Sir Mutha MUN Conference

UNCSW

United Nations Commission on the Status of Women


The Commission on the Status of Women (CSW) is the principal global intergovernmental body exclusively dedicated to the promotion of gender equality and the empowerment of women. The CSW is instrumental in promoting women’s rights and documenting the reality of women’s lives throughout the world.




INTRODUCTION TO THE COMMITTEE

United Nations Commission on the Status of Women


The Commission on the Status of Women (CSW) is the principal global intergovernmental body exclusively dedicated to the promotion of gender equality and the empowerment of women. A functional commission of the Economic and Social Council (ECOSOC), it was established by ECOSOC resolution 11(II) of 21 June 1946.


The CSW is instrumental in promoting women’s rights, documenting the reality of women’s lives throughout the world, and shaping global standards on gender equality and the empowerment of women.


In 1996, ECOSOC in resolution 1996/6 (see p. 20) expanded the Commission’s mandate and decided that it should take a leading role in monitoring and reviewing progress and problems in the implementation of the Beijing Declaration and Platform for Action, and in mainstreaming a gender perspective in UN activities.


During the Commission’s annual two-week session, representatives of UN Member States, civil society organizations and UN entities gather at UN headquarters in New York. They discuss progress and gaps in the implementation of the 1995 Beijing Declaration and Platform for Action, the key global policy document on gender equality, and the 23rd special session of the General Assembly held in 2000 (Beijing+5), as well as emerging issues that affect gender equality and the empowerment of women. Member States agree on further actions to accelerate progress and promote women’s enjoyment of their rights in political, economic, and social fields. The outcomes and recommendations of each session are forwarded to ECOSOC for follow-up.

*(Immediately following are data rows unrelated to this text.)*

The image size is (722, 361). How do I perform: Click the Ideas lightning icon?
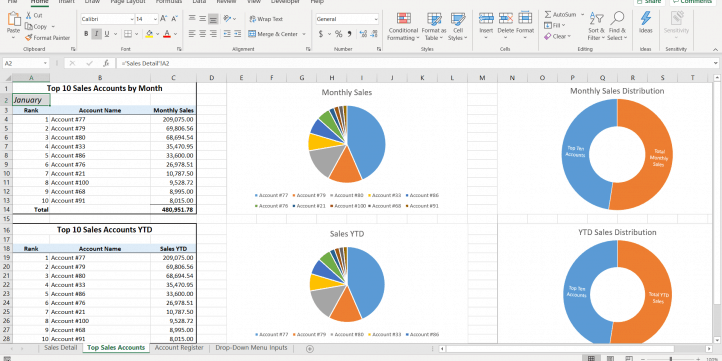(x=646, y=18)
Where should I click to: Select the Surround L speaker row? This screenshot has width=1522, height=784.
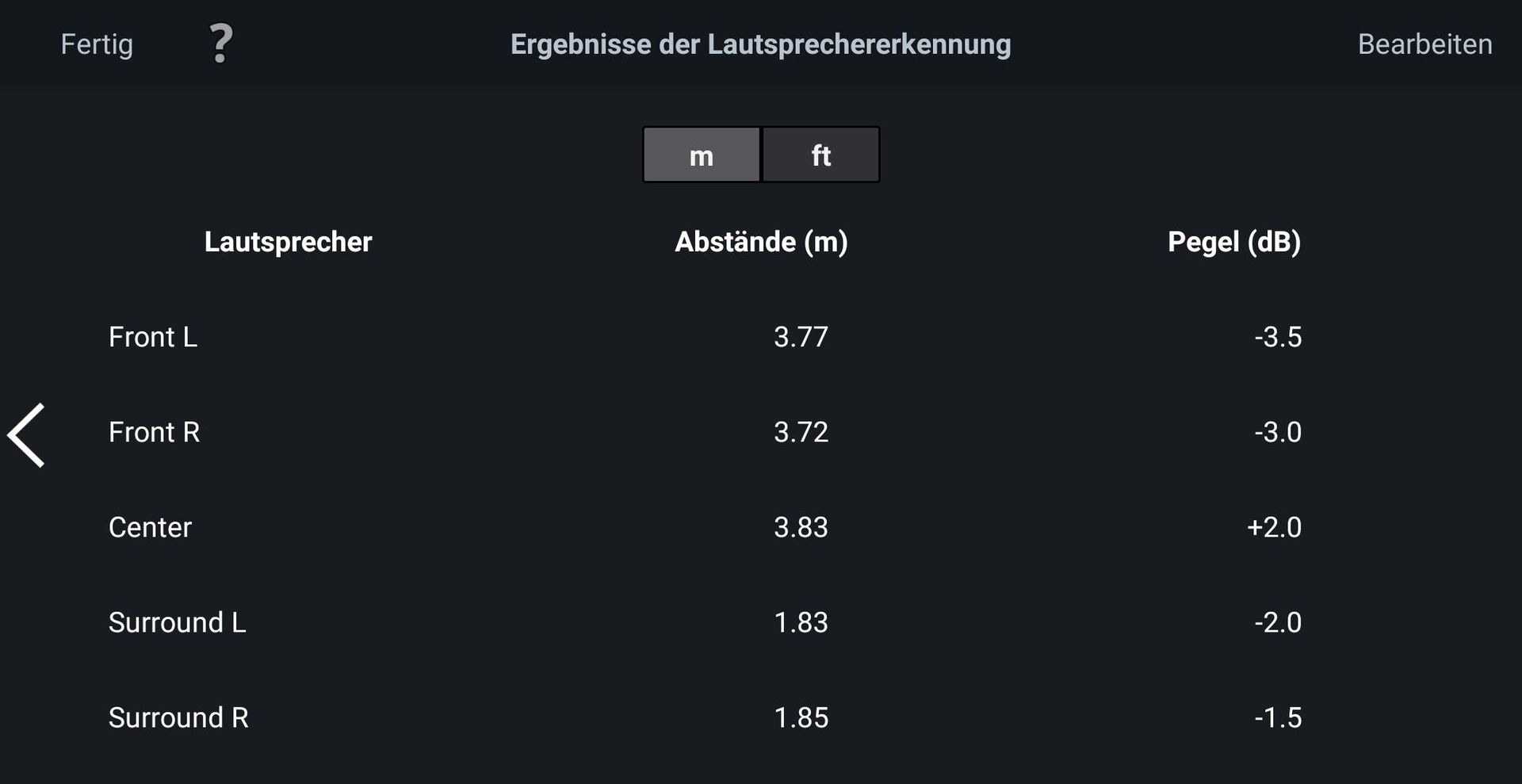click(178, 622)
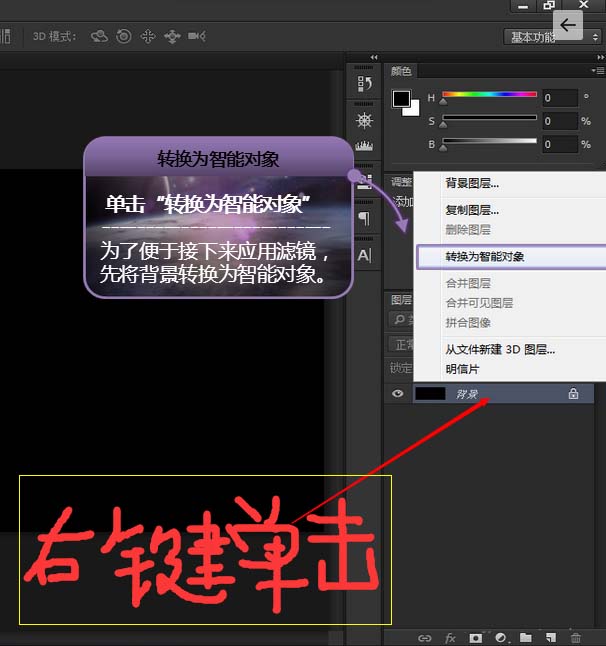Open the Paragraph panel icon
This screenshot has width=606, height=646.
tap(364, 219)

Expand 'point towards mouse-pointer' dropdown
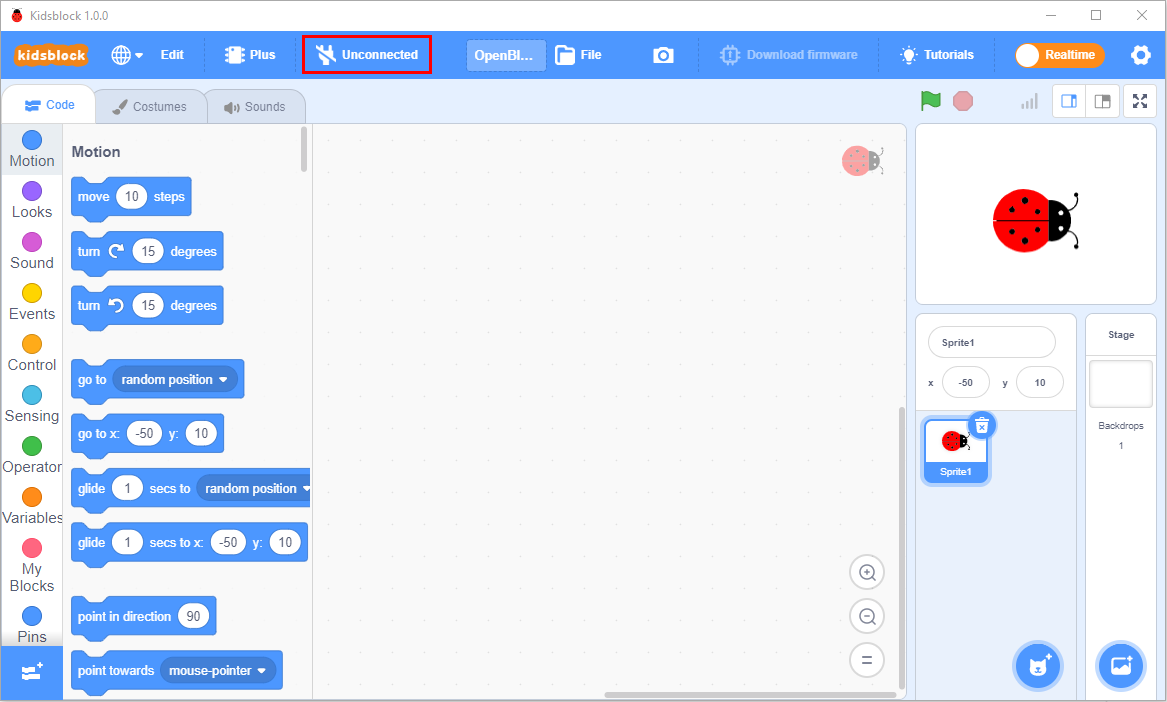point(262,671)
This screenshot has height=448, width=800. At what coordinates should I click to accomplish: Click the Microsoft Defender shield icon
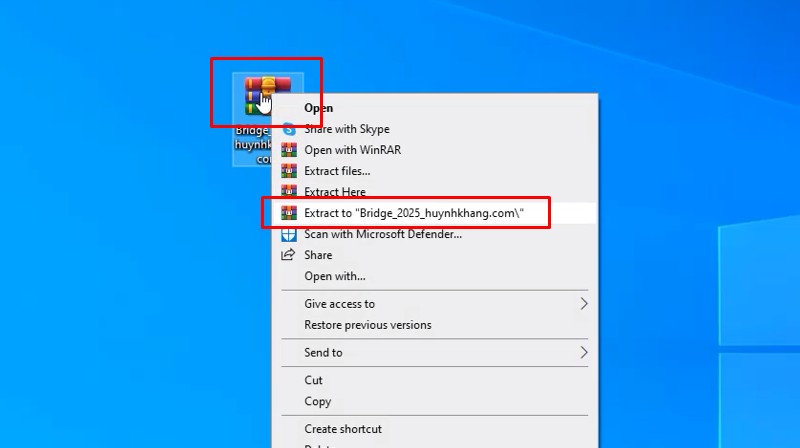click(x=289, y=234)
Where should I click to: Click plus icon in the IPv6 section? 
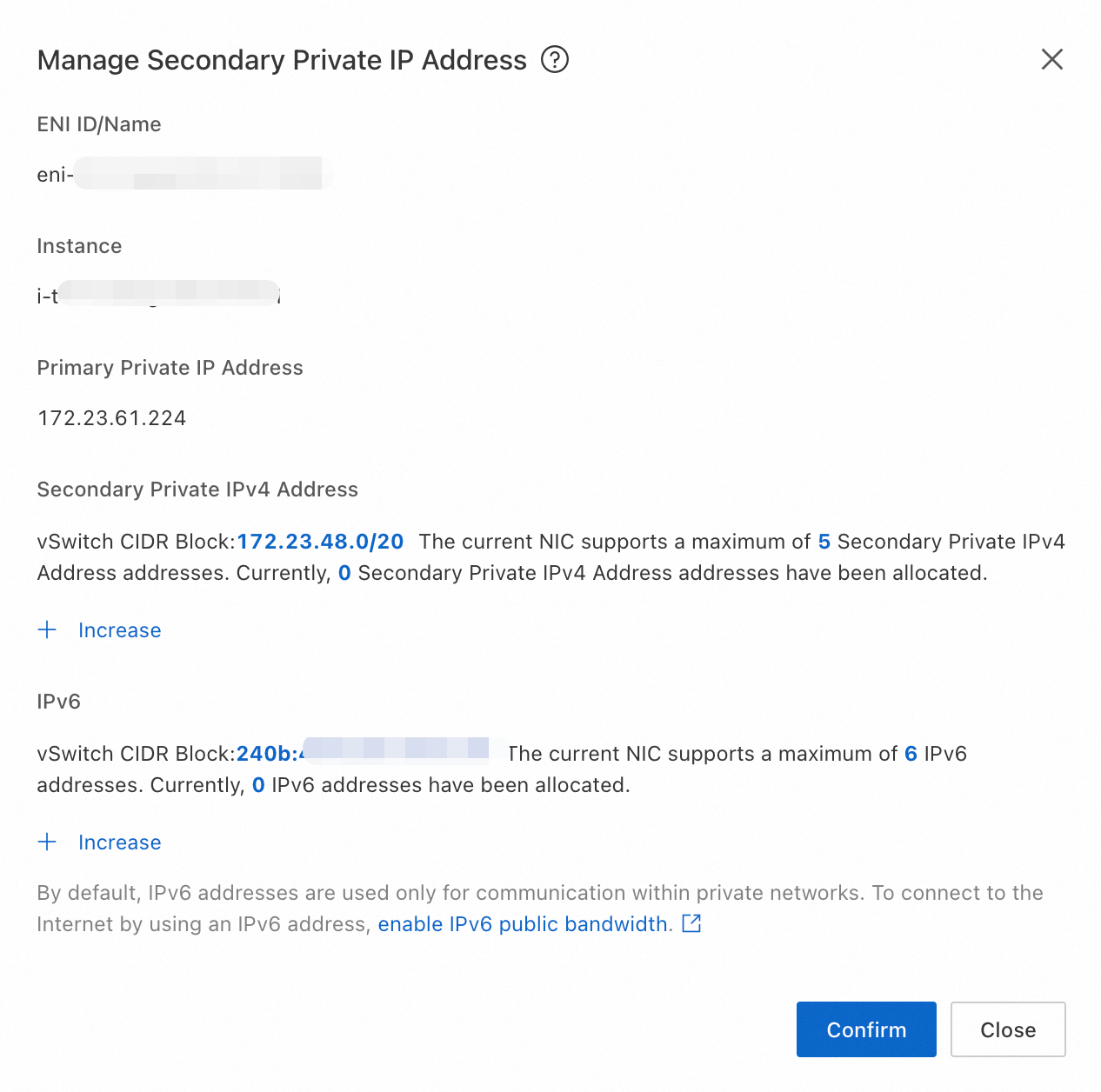(48, 842)
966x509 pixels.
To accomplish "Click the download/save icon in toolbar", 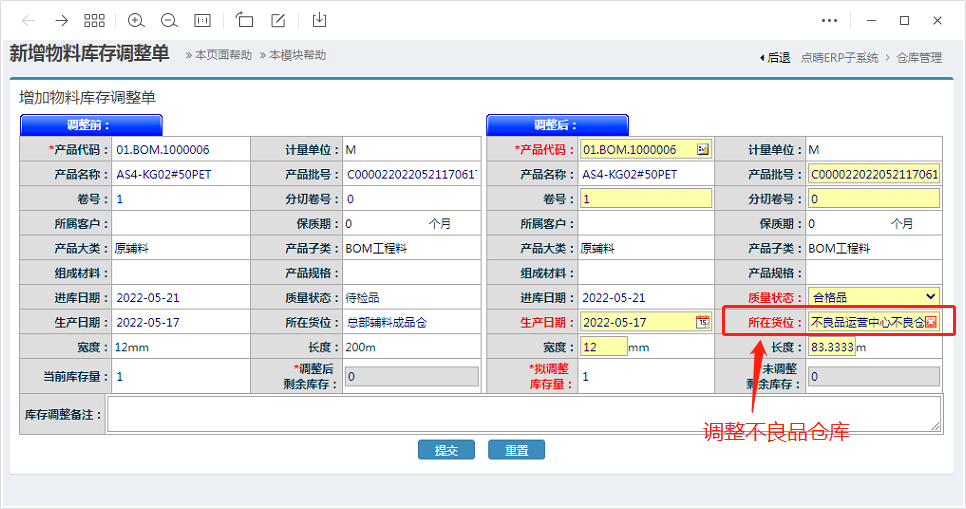I will click(319, 20).
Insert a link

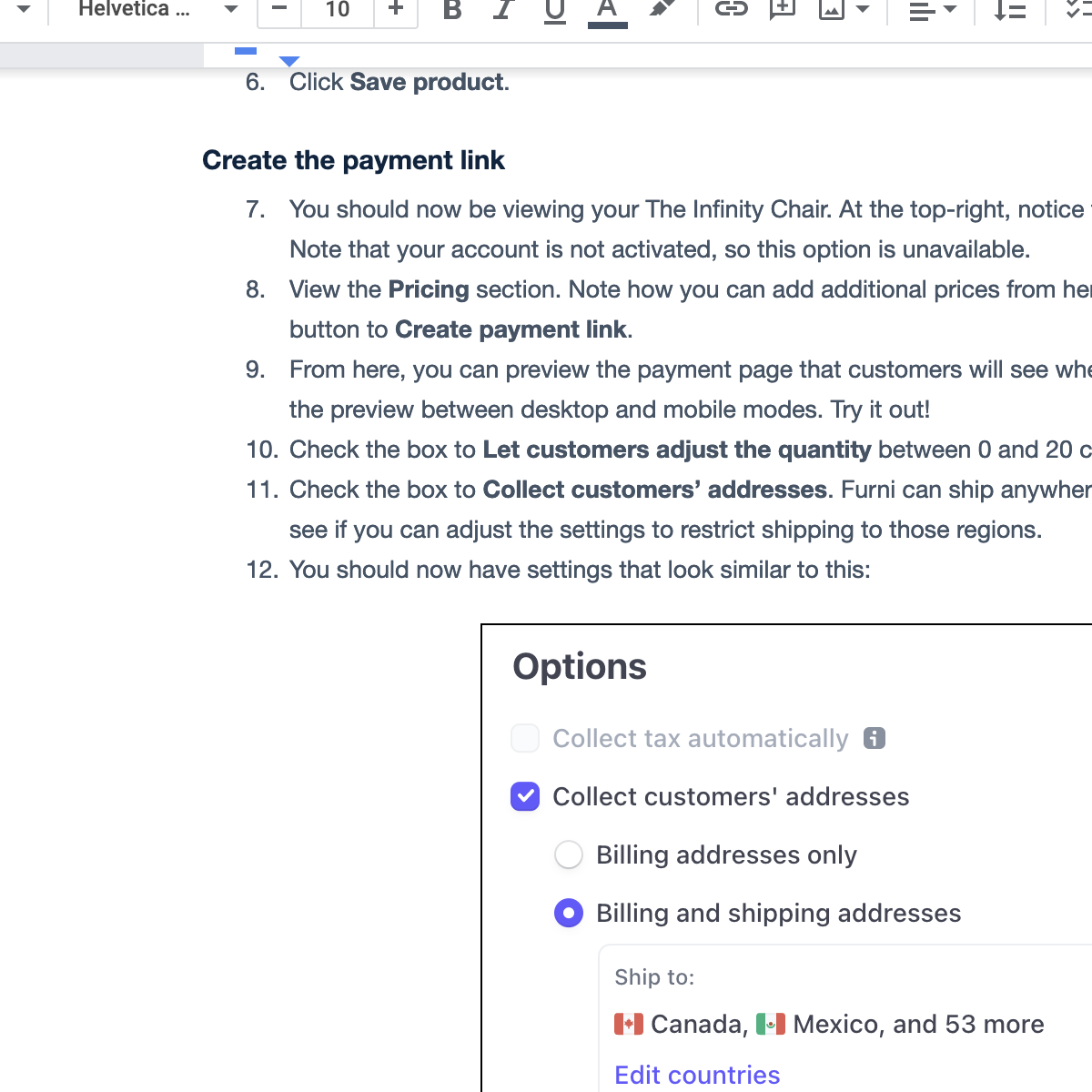(731, 9)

UN Women supports all aspects of the Commission’s work. We also facilitate the participation of civil society representatives

Agenda

Representation and recognition of women in employment and politics, with special emphasis on workplace discrimination.

Introduction To The Agenda

Women and girls represent half of the world’s population and, therefore, also half of its potential. Gender equality, besides being a fundamental human right, is essential to achieve peaceful societies, with full human potential and sustainable development. Moreover, it has been shown that empowering women spurs productivity and economic growth.


Unfortunately, there is still a long way to go to achieve full equality of rights and opportunities between men and women, warns UN Women. Therefore, it is of paramount importance to end the multiple forms of gender violence and secure equal access to quality education and health, economic resources and participation in political life for both women and girls and men and boys. It is also essential to achieve equal opportunities in access to employment and to positions of leadership and decision-making at all levels.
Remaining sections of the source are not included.